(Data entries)
^^^^^^^^

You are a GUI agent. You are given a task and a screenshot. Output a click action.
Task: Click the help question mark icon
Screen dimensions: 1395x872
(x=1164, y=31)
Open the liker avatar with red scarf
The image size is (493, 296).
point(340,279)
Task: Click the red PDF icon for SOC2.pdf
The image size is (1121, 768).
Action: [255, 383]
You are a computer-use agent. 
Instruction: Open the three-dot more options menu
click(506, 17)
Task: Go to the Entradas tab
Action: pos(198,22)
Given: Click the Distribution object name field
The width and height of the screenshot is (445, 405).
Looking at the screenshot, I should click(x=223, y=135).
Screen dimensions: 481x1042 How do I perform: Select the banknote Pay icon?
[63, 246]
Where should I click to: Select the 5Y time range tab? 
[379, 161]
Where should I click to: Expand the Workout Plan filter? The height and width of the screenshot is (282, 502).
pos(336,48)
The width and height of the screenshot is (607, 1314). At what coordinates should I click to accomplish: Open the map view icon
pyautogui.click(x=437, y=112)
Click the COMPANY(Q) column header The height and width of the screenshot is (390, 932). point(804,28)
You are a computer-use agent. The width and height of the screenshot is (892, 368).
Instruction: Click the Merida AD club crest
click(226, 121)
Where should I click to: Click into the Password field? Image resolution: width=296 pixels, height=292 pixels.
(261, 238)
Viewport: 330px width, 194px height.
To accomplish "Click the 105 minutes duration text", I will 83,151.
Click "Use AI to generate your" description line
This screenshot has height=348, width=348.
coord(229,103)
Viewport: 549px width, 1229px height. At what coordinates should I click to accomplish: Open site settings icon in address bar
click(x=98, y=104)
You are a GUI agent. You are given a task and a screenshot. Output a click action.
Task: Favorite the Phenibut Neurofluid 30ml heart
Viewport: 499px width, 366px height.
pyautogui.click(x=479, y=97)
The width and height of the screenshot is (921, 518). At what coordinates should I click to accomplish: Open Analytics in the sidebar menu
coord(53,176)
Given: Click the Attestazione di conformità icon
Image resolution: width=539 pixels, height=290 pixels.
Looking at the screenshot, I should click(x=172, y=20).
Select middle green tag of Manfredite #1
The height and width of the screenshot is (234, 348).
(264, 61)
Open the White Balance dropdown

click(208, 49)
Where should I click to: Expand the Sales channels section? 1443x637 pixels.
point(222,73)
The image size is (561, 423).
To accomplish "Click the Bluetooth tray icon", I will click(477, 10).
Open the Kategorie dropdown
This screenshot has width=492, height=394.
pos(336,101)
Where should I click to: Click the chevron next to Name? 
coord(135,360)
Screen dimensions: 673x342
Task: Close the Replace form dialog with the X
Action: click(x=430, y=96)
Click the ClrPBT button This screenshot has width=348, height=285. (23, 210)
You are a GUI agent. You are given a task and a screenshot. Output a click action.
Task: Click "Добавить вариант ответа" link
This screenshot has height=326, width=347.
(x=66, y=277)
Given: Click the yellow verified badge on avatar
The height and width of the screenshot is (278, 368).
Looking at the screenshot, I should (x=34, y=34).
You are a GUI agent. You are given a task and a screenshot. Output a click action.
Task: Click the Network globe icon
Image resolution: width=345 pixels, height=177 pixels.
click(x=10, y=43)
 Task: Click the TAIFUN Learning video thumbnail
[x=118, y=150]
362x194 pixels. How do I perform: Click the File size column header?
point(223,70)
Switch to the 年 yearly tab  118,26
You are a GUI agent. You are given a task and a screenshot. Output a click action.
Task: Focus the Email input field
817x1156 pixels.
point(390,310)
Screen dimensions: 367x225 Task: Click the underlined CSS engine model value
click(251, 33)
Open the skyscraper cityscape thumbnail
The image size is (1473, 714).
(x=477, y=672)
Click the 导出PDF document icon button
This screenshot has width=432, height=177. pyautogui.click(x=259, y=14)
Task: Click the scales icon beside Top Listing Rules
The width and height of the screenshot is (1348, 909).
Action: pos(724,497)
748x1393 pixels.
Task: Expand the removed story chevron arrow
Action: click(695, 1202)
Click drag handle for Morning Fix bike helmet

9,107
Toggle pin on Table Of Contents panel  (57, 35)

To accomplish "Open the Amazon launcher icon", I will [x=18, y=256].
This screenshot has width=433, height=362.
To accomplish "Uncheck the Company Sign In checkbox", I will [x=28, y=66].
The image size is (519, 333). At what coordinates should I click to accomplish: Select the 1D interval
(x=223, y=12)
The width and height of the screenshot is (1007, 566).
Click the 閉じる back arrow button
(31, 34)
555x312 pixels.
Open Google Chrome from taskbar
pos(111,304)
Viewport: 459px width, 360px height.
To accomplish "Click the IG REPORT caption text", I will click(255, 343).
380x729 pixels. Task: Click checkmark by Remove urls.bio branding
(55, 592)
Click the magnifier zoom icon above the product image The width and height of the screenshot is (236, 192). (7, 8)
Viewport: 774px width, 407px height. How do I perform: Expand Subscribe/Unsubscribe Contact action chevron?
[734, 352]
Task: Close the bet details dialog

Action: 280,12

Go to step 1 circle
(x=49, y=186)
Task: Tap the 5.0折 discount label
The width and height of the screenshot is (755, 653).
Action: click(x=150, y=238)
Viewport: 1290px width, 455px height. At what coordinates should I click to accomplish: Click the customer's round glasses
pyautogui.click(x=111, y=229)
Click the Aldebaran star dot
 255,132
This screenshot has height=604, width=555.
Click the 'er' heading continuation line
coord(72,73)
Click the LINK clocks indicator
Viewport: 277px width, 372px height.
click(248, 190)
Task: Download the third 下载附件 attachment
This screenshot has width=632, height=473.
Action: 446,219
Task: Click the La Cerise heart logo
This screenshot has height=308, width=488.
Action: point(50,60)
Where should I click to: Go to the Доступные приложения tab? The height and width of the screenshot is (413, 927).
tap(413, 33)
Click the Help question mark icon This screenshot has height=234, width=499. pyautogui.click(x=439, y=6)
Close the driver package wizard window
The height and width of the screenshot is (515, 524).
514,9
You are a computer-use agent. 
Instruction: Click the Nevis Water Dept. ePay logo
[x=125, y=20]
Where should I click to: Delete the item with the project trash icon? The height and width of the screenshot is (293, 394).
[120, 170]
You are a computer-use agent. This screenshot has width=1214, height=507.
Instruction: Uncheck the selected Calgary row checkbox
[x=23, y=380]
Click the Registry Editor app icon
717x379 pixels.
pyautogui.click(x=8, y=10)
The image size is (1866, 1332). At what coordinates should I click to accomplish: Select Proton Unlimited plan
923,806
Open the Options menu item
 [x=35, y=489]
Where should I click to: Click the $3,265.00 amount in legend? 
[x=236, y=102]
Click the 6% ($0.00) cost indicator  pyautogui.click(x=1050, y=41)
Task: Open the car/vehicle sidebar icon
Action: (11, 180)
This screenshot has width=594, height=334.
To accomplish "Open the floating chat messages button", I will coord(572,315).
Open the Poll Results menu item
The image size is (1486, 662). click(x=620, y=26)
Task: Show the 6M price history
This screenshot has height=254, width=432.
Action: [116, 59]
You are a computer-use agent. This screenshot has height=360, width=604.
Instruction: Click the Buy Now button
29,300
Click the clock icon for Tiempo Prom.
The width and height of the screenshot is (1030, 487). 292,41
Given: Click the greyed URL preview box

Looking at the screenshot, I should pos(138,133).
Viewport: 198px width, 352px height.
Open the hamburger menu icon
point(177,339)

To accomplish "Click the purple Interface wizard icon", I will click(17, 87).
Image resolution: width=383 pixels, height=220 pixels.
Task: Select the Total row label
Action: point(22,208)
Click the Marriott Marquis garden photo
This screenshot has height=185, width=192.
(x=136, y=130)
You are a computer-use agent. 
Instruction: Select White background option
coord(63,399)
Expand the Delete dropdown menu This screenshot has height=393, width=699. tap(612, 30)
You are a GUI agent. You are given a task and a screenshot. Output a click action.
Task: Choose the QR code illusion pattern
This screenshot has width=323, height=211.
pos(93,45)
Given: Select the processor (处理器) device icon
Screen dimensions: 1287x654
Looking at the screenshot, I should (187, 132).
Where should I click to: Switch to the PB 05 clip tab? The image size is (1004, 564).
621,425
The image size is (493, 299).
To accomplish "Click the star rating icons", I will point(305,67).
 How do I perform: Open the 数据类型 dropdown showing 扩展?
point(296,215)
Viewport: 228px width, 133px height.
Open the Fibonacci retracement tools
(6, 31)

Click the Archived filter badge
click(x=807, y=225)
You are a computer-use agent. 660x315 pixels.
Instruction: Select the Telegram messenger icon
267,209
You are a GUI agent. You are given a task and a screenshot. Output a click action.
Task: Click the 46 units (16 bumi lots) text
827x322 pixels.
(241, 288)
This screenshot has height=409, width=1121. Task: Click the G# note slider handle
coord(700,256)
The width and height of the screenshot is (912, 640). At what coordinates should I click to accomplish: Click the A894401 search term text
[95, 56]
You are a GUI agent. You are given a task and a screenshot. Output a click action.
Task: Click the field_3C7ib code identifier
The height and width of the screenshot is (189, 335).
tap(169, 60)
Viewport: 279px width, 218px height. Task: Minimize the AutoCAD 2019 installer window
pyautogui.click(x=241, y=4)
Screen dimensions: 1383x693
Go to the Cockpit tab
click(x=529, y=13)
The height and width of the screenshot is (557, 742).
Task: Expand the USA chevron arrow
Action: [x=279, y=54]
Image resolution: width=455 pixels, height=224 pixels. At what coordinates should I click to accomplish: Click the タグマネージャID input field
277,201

^^^^^^^^

Instructions for the task: From the entries above, copy every line where the word "code" shows up.

Result of the exercise:
Task: Choose the QR code illusion pattern
Task: Click the field_3C7ib code identifier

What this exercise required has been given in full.